» **Prompt**
In the text on Peter's debt, how much did his debt grow to by the time he came to ICAN?

» **Source text**
As the cost-of-living crisis sends some people to financial counselling for the first time, other people previously managing their debt are now considering bankruptcy. As the crisis escalates, so does the demand for financial counselling services.
Peter* is a 31-year-old First Nations man working full-time to support his wife and five children, including a newborn baby.
Hoping to make life easier for his growing family, he took out a $10,000 loan for a reliable car with one of the big banks. His joy soon turned to devastation when the car was stolen and written off within a year, leaving him with a loan that continued to accrue interest and no car to show for it.
The bank sold the original debt of $8,564 to a debt collection agency, however by the time Peter came to ICAN, the debt had skyrocketed to $18,190 with interest accruing at 16.40% p.a. Court proceedings had also been issued against him by the creditor.
No car, no house
Peter was already stressed about the huge debt when the family were forced to vacate their home during the worst rental crisis in years, due to the property owners moving back to Queensland.
With no vacant properties and soaring rents, they moved into overcrowded housing with other family members. Without their own home, they had no choice but to rent storage space for their personal belongings, further increasing their anxiety.
Increasingly desperate to support his wife and children and struggling with the escalating cost-of-living, Peter took out payday loans to make ends meet, sending him further into a debt spiral.

» **Recorded data**
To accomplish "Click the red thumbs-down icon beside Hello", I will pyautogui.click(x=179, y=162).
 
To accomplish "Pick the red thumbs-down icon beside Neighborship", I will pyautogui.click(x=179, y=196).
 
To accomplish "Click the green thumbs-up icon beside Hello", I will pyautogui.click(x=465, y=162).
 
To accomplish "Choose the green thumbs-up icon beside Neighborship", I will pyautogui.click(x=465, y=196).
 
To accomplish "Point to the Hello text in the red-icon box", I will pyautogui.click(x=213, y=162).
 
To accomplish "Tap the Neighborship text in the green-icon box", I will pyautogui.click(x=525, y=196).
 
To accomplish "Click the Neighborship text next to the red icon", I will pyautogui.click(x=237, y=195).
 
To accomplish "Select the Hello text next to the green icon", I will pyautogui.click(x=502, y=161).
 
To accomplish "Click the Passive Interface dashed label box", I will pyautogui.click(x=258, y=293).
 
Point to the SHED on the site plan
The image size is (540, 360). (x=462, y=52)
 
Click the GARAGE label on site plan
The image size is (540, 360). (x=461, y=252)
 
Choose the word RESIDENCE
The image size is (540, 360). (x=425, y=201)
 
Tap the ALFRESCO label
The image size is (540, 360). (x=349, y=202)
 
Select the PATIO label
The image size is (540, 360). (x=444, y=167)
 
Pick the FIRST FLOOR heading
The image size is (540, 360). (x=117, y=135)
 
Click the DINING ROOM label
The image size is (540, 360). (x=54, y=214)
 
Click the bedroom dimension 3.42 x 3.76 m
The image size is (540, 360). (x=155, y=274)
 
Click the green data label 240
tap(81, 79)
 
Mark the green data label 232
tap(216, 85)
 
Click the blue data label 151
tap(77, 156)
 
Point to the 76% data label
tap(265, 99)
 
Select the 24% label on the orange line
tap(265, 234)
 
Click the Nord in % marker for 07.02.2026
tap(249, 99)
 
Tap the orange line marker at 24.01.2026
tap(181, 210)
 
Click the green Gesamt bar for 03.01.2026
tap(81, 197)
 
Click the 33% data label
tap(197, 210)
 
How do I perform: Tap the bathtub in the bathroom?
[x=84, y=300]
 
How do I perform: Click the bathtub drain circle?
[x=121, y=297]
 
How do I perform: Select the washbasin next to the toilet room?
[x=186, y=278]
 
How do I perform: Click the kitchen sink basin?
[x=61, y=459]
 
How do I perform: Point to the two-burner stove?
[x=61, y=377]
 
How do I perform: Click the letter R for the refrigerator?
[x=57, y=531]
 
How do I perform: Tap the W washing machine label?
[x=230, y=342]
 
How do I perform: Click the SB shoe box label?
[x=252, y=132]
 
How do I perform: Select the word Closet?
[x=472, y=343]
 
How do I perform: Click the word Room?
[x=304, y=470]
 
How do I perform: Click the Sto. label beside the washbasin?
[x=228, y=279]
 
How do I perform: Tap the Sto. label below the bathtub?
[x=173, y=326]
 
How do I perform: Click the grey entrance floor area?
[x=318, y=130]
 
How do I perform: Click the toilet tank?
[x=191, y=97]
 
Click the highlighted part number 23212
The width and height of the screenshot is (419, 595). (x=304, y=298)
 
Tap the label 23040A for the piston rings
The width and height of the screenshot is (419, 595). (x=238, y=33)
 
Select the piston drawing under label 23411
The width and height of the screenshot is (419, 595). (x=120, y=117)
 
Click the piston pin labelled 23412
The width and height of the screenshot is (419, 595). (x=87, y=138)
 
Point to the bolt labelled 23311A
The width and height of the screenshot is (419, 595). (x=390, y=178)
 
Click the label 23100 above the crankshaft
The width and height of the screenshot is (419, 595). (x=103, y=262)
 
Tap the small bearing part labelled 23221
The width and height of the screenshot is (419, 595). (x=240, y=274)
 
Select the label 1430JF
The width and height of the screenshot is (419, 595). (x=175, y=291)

» **Answer below**
$18,190